I have seen - and being removed - because I told

that DISTINCT do not order data - basic understanding.
that it is not better to write COUNT (primary key) or COUNT (1) instead of COUNT (*). All ends up with the same execution plan.
that FOR triggers is not executed before AFTER trigger - it's is just syntax
that the right way of counting rows in a table is not to select this information from the system tables
that the right position of the Cluster Key is not necessary last
that it is not faster to use a filtered index, because it is smaller - yes smaller, but the same information use the same number of pages - filtered or not.
that it is not the cardinality that decide the order of the columns in a multicolumn index, but the use and which other index exists.
that LEFT JOIN is not always the right join type
that all rules should not be evaluated in a program - the optimizer did not know and are able to use the rule. Data is selected many times for each insert or update. It's again performance that is the reason - but a wrong reason, because data is inserted ones and used many times. And all use the same rules - quality.
that floating point data type is not the right data type even it is faster to calculate - and not precisely
that it is not necessary to consider the length of a VARCHAR - wrong, important for data quality and performance
that it is not better using a value instead of NULL Even version 2022 have new functions where NULL is important for a right solution.
that we should not use a function to wash data when inserting, because use of a function do not execute in parallel. One customer, one .. in parallel. Quality before performance or ....? Even that I could use a staging area for washing the data and do it in parallel - one row! Because there is always an alternative for functions - yes but slower and ... All programs is not testing for 2 blanks in the middle, convert an empty string to NULL being sure that there is a value and not just an empty string, ...
...

Attitude? It is OK for me to be removed from different threads because I not agree - yes, a positive attitude but a bad attitude only having one solution and call others many different things - it has happened for me many times - because only one solution can be used - never. And I do not imply that using tally as the only solution is bad, just showing other solutions. All possibilities in the language can be used and all problems are not solved the same way!!!!! And performance is not always the only goal, but quality is for me always vary important!!!!

Ronzo Hall of Fame Points: 3917 More actions · Answer 13

Fascinating discussions, but what was "wrong" with my solution? I heard stuff like it is not usable except on SQL 2022, but this IS the SQL 2022 forum, is it not? So why not use the 3rd parameter, and keep the other solutions down in the pre-2022 forums, where hopefully people not using 2022 are looking anyway.
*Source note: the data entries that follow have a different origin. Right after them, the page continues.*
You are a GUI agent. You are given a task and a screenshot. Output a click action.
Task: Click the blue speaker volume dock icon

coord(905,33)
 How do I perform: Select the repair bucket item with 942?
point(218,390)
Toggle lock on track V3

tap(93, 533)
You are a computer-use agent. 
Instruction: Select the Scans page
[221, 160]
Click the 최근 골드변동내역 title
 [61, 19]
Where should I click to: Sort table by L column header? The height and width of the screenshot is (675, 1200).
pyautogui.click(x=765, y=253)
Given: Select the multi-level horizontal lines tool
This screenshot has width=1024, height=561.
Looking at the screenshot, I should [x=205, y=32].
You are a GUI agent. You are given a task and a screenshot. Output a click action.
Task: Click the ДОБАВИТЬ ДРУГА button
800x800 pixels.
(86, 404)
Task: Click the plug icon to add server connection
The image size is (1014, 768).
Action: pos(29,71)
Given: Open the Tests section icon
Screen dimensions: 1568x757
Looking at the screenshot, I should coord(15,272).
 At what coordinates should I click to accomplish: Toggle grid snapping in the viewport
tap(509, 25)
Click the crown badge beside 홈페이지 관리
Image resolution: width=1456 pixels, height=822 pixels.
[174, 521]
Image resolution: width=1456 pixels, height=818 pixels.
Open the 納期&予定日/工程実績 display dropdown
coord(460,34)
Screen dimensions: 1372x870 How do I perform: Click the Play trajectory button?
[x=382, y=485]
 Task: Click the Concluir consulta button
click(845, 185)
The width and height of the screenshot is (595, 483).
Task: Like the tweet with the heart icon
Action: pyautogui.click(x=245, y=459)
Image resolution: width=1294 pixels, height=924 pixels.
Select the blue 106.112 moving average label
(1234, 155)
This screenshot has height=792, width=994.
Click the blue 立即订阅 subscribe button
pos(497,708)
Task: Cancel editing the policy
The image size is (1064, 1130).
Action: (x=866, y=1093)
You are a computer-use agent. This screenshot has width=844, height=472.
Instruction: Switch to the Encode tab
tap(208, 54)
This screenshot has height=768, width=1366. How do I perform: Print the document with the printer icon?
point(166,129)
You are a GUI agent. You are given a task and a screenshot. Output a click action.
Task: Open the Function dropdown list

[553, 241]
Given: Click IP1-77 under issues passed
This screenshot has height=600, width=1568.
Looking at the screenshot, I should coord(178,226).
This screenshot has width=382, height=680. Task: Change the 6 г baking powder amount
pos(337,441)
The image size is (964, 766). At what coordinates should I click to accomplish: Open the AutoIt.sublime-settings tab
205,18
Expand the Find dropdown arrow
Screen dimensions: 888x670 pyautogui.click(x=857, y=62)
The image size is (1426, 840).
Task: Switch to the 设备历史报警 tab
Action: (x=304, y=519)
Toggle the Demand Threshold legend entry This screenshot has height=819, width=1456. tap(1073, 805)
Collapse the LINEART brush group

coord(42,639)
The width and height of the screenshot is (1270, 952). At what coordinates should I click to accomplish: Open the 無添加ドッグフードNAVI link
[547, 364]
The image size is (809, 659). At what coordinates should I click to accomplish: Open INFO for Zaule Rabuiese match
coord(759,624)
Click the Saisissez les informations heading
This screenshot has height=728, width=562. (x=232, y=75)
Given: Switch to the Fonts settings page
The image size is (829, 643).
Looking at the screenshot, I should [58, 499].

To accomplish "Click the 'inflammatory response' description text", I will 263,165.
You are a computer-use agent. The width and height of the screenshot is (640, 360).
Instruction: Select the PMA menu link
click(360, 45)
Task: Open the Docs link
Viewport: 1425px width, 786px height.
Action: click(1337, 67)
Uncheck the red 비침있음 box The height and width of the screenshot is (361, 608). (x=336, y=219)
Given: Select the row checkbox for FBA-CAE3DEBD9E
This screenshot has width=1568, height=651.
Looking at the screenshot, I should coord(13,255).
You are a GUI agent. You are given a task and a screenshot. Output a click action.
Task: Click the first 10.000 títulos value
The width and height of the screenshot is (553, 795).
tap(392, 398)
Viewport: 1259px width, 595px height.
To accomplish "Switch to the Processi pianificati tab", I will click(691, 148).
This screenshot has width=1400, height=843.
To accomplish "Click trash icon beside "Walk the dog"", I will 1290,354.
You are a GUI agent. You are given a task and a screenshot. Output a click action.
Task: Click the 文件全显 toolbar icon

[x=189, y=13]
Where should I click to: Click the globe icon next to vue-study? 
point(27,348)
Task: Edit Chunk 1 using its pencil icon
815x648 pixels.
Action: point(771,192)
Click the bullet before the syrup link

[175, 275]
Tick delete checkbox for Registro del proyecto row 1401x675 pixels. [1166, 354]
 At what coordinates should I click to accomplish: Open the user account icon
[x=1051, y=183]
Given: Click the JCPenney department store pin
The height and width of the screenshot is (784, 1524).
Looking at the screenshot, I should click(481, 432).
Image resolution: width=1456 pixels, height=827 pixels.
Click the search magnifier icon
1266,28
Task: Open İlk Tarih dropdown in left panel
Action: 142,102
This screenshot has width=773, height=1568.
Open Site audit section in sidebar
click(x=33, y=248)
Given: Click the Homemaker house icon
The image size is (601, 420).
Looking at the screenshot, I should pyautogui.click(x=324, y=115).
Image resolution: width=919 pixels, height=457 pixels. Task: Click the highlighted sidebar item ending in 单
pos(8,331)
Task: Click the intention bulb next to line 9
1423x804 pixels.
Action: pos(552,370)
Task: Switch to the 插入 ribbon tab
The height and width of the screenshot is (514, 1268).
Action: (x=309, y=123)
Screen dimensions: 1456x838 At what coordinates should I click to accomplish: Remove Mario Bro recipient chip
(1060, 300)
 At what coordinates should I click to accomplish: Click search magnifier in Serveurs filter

I'd think we'd want to learn and use 2022's new features/advantages and share them in this forum.

Have Fun!
Ronzo

Jonathan AC Roberts SSCoach Points: 18361 More actions · Answer 14

Ronzo wrote:

Fascinating discussions, but what was "wrong" with my solution? I heard stuff like it is not usable except on SQL 2022, but this IS the SQL 2022 forum, is it not? So why not use the 3rd parameter, and keep the other solutions down in the pre-2022 forums, where hopefully people not using 2022 are looking anyway. I'd think we'd want to learn and use 2022's new features/advantages and share them in this forum.

I couldn't test it as I don't have SQL 2022 installed. Your solution looks fine though.